Rev. John M. Caldwell, PhD
First United Methodist Church
Decorah, IA

It was one of those funerals that every pastor dreads.  It was bad enough that the deceased was only seventeen.  Death is never easy even when children are burying parents in their old age.  There is something perverse about parents burying their children.  In the days before good obstetric care it wasn’t at all unusual to lose children at birth, in infancy or earlier childhood.  But Joseph was no longer a child—he was seventeen and past those dangers.  But not past all dangers, apparently.

This was a “blended” family.  This was common.  It was even usual that Jacob had two wives, Leah and Rachel.  They and their respective children—eleven sons and one daughter—were gathered together and it was clear that they had blended in the same way that oil and water don’t.  Joseph was the son of Rachel.  Rachel was clear deeply stricken.  Leah could barely suppress a smirk, as if a long score had been at least partly settled.  There was even something strange about the names—the youngest son was Benjamin, which means “son of the right hand.”  His name implied that he was a favorite and would be Jacob’s principal heir, even though that place should have been occupied by Rueben, Jacob’s first-born.

There was something else, too.  The story about how Joseph had died didn’t really hold together.  There was only a coat covered with blood and a vague story about Joseph having been killed by a wild animal.  When the brothers who claimed to have discovered the coat told the story they averted their eyes and Rueben looked like he was biting back an angry rebuttal.  It all looked very suspicious.

The family in fact had a culture of rivalry and treachery.  Leah and Rachel, Jacob’s two wives, were sisters.  Jacob fell in love with Rachel, not Leah, and arranged with their father Laban to marry her.  Laban wasn’t about to marry off the younger of the two sisters and get stuck with the older who had, as Jane Austen might have put it, “lost her bloom.”  So he made sure that the wedding reception did not lack for wine and substituted Leah for Rachel in the honeymoon suite.  Jacob figured it out in the morning, but done was done, so Jacob, if he wanted Rachel, would have to take Leah, too.

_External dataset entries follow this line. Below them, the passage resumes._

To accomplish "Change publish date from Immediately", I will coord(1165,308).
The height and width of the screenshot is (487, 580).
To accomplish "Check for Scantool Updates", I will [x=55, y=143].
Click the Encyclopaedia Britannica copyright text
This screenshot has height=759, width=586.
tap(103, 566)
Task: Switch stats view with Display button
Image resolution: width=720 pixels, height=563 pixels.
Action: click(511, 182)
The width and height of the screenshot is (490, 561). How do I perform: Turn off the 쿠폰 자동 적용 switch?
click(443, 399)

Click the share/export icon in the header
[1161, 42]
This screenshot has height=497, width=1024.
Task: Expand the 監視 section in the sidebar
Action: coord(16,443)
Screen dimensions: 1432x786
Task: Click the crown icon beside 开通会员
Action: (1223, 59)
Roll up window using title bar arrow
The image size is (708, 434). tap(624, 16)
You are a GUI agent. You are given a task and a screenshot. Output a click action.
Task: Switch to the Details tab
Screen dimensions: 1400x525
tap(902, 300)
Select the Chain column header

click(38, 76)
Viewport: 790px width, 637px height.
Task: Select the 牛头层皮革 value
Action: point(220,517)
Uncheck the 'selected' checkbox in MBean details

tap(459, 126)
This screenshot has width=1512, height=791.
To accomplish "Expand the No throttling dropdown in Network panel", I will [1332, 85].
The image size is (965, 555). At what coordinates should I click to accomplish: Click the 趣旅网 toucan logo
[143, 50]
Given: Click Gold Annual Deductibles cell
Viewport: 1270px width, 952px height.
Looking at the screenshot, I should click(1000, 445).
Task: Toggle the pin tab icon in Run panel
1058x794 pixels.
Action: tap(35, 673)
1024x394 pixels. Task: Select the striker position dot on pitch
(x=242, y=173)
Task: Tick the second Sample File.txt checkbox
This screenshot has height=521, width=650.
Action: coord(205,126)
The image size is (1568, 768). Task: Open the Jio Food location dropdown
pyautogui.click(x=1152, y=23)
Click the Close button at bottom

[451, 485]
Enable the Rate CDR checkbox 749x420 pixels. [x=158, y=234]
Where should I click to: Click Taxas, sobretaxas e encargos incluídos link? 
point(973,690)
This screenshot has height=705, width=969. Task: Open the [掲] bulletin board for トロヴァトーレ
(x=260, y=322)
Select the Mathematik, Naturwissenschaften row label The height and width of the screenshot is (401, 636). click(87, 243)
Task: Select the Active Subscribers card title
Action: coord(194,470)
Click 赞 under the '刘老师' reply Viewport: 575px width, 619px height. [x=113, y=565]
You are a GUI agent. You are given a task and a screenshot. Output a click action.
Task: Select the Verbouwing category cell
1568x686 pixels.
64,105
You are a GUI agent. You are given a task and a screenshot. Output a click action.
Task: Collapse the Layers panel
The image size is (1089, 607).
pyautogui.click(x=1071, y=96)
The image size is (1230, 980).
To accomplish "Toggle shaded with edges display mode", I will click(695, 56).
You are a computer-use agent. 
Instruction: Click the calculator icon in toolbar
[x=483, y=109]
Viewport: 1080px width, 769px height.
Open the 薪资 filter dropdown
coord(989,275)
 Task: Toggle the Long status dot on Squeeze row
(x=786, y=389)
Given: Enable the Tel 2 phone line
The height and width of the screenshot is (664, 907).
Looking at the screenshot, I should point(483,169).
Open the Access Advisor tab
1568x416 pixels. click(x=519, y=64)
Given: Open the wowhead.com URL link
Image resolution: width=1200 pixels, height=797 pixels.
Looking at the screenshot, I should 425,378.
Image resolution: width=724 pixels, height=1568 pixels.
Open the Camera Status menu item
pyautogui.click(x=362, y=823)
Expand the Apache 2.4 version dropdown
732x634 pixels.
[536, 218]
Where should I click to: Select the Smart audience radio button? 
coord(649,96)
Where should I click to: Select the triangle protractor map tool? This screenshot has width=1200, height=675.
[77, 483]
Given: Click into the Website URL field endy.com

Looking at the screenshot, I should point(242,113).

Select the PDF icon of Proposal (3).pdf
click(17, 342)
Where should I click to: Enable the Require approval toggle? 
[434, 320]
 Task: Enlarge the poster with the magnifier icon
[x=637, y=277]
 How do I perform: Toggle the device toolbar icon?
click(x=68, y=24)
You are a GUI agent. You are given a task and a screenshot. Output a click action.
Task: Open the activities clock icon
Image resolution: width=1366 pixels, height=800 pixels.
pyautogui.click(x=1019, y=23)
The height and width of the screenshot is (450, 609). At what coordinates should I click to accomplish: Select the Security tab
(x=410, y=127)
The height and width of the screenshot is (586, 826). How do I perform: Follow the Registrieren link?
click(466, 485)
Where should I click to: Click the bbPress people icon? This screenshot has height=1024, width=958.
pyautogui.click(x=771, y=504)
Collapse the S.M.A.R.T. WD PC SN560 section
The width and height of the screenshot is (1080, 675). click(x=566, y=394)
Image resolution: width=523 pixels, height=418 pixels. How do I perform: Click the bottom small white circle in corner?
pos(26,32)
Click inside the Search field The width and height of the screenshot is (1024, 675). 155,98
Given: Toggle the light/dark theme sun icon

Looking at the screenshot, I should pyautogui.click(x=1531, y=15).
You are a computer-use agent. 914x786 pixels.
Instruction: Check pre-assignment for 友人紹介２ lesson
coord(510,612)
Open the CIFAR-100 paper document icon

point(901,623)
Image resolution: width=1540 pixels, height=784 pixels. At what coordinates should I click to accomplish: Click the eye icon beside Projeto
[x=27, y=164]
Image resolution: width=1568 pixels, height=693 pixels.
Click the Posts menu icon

This was no bargain for Leah who for Jacob doubtless always represented Laban’s treachery.  It was for this reason, says our text, that God favored her with sons—four of them in rapid succession: Reuben, Simeon, Levi, and Judah.  Rachel, Jacob’s favorite or not, lost status with every birth.  So she offered her slave Bilhah as a surrogate.  Bilhah bore Dan and Naphtali.  Not be outdone, Leah substituted her own slave, Zilpah, who bore two more sons, Gad and Ashar.  Leah herself wasn’t finished, though, and gave birth to two more sons—Issachar and Zebulun—and a daughter, Dinah.  Finally, Rachel had two sons of her own body, Joseph and Benjamin.

The children inherited Leah and Rachel’s rivalry.  Jacob had waited a lifetime for Joseph’s birth.  By the time it happened it was a surprise.  Like a lot of long-awaited and unexpected children, Joseph was spoiled.  In fact, by the time he was a teenager he was, well, let’s be honest, a jerk.  While his brothers were out tending their flocks, putting up with the heat and the danger, Joseph was preening himself back at the tents.  Joseph gave him a special coat.  The Hebrew isn’t very clear.  It might have been a coat with long sleeves or it might have been, as traditionally understood, a coat of many colors.  In any event, while Reuben, Simeon and the others were wearing clothes from Wal-Mart, Joseph was strutting around in his coat from Hart Schaffner Marx.

Joseph was a dreamer, but it seemed that his dreams were always about himself.  He was never slow to tell these dreams to his brothers.  He had a dream in which all of the brothers were binding sheaves at harvest time.  Joseph’s sheaf stood upright and the sheaves of his brothers bowed down to his.  In another dream he claimed that the sun and moon and eleven stars came to bow down to him.  He loved to rub his brothers’ noses in this stuff.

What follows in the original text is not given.